▶ [Document passage]:
★ ★ ★ ★ ★
Despite the modest year-over-year growth in H1 2019, significant increases and decreases from port to port were prevalent, according to the Dynaliners Weekly newsletter.
The ports of Itajai, Itapoa, Paranagua, Pecem and Rio de Janeiro have seen consistent and substantial container growth when comparing H1 reporting periods from 2017-2019, while Navegantes and Rio Grande have seen a steady downfall.
Santos, which has a strong lead as Brazil’s top container port, handled 37% of the nation’s H1 2019 container volumes. However, Santos’ container volumes for H1 2019 had slipped 2.5% from H1 2018, although they were still up 7.6% from two years prior during H1 2017, the newsletter said.
Brazil’s central bank’s quarterly inflation report issued in September said it expects the nation’s annual GDP growth to total 0.9% for 2019, a slight improvement from its expectation in June of 0.8% growth for 2019.
For 2020, “still with a high degree of uncertainty,” GDP growth is expected to total 1.8%, the report said.
The International Monetary Fund’s World Economic Outlook released in July also projected Brazil would experience stronger GDP growth in 2020 than in 2019, with a projected GDP growth of 0.8% for 2019 and 2.4% for 2020.
Brazil also has the potential to boost its exports to the U.S. due to U.S. imports from China being on the decline from the U.S.-China trade war. It appears this trend already is happening, considering for the first 7 months of 2019, U.S. goods imports and exports with Brazil have both increased year-over-year, as illustrated in the chart below, which was built using U.S. Census Bureau data.
Headwinds for Brazil. A slowing Chinese economy and Argentina’s deepening financial crisis could put a wrench in Brazil’s economy, as well as Brazil’s high unemployment rate.
“The Brazilian economy has indeed been boosted by stronger output in the construction and manufacturing sectors, but so far, the government of President Jair Bolsonaro has not succeeded in tackling the high unemployment rate (12%), while a slowing Chinese economy impacts directly on Brazil as a provider of various raw materials,” London-based research and consulting firm Drewry said in its Container Insight Weekly newsletter that was released on Sept. 30. “Brazil will also suffer from Argentina’s woes as its third third-largest trading partner, exporting mainly industrial goods.”
★ ★ ★ ★ ★
▶ [Stored data]:
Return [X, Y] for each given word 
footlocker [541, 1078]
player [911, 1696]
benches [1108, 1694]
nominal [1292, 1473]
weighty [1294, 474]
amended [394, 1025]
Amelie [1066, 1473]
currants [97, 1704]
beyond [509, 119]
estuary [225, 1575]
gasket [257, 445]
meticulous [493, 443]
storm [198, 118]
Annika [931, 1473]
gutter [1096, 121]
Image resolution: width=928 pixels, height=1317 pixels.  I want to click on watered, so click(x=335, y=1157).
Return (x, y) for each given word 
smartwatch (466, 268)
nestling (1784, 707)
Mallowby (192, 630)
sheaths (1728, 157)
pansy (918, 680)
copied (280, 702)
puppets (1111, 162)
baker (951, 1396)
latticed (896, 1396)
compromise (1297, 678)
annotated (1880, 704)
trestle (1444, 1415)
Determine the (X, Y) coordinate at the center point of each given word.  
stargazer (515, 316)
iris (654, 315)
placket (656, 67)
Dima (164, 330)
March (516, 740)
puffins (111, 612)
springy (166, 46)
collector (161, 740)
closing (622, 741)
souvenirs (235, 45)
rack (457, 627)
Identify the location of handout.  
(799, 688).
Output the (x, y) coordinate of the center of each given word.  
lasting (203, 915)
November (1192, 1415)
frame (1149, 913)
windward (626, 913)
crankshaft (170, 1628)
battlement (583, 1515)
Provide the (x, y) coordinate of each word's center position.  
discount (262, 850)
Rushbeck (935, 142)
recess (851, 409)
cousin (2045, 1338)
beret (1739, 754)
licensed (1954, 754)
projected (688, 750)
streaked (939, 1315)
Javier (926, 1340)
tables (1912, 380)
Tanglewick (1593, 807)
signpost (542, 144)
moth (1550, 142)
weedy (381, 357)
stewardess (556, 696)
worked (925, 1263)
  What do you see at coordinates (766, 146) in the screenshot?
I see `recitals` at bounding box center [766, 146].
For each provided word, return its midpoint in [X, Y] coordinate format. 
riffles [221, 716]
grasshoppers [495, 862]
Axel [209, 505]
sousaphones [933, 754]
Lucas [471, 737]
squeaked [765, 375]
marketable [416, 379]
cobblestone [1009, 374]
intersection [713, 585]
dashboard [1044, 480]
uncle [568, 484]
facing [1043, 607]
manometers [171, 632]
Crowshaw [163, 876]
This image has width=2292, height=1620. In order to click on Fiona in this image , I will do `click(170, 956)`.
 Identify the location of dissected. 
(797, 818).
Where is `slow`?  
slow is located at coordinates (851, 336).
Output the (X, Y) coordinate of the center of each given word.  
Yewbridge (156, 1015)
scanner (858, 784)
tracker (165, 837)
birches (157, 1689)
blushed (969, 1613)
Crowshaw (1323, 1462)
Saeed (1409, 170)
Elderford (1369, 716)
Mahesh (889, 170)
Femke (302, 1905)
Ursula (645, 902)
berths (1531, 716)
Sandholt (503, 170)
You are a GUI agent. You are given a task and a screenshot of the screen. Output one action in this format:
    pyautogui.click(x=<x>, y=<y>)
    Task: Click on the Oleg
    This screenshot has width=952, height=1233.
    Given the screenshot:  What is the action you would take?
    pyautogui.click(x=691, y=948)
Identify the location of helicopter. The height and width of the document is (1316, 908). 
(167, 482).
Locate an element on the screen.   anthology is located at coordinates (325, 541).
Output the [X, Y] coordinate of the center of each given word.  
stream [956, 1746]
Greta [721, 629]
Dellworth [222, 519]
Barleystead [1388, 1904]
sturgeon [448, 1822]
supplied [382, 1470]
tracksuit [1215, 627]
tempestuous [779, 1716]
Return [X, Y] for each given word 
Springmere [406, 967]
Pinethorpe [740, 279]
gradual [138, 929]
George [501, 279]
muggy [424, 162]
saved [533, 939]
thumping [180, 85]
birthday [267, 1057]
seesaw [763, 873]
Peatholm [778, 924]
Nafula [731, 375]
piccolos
★ ★ ★ ★ ★
▶ [Required action 1]:
Answer these questions from the Brazil ports and economy passage:
(a) What share of Brazil's H1 2019 container volumes did Santos handle?
(b) What GDP growth did the International Monetary Fund project for Brazil in 2020?
(c) What unemployment rate does Drewry give for Brazil?
▶ [Required action 2]: Proceed with the Brazil ports and economy passage, writing on from its final sentence.
The data has no role in this work.

▶ [Response 1]:
(a) 37%
(b) 2.4%
(c) 12%

▶ [Response 2]:
Illustrating how important China and Argentina are on Brazil’s economy, WITS data shows that as of 2017, Brazil was getting 6.3% of its imports from Argentina and 8.1% of its exports were going to Argentina in terms of value, while Brazil was getting 18.1% of its imports from China and 21.8% of its exports were going to China in terms of value. Brazil was also getting 16.7% of its imports by value in 2017 from the U.S., while 12.5% of its exports by value were destined for the U.S.
Brazil’s liner shipping presence. The chart below, built using data from BlueWater Reporting’s Port Dashboard app, shows the top five ports in Brazil that are called by the most ocean liner shipping services. Any services that strictly serve the East Coast South America region are not included in this chart.
BlueWater’s Country-to-Country Transit Analysis by Service app, which allows users to see all container shipping services offered from one country to another, as well as the origin port, destination port, and transit times, shows the fastest liner shipping service offered from China to Brazil provides 27-day transits, while the fastest liner shipping service from Brazil to China provides 32-day transits.
Looking at Brazil’s liner shipping ties to the U.S., its second largest trading partner, the fastest liner shipping service from the U.S. to Brazil provides 11-day transits, while the fastest liner shipping service from Brazil to the U.S. offers 8-day transits.
BlueWater Reporting’s insight: BlueWater Reporting expects Brazil’s economy and trade volumes to hold strong for the remainder of 2019 and most likely 2020, although headwinds could spur an economic downturn in Brazil, potentially starting as early as 2020.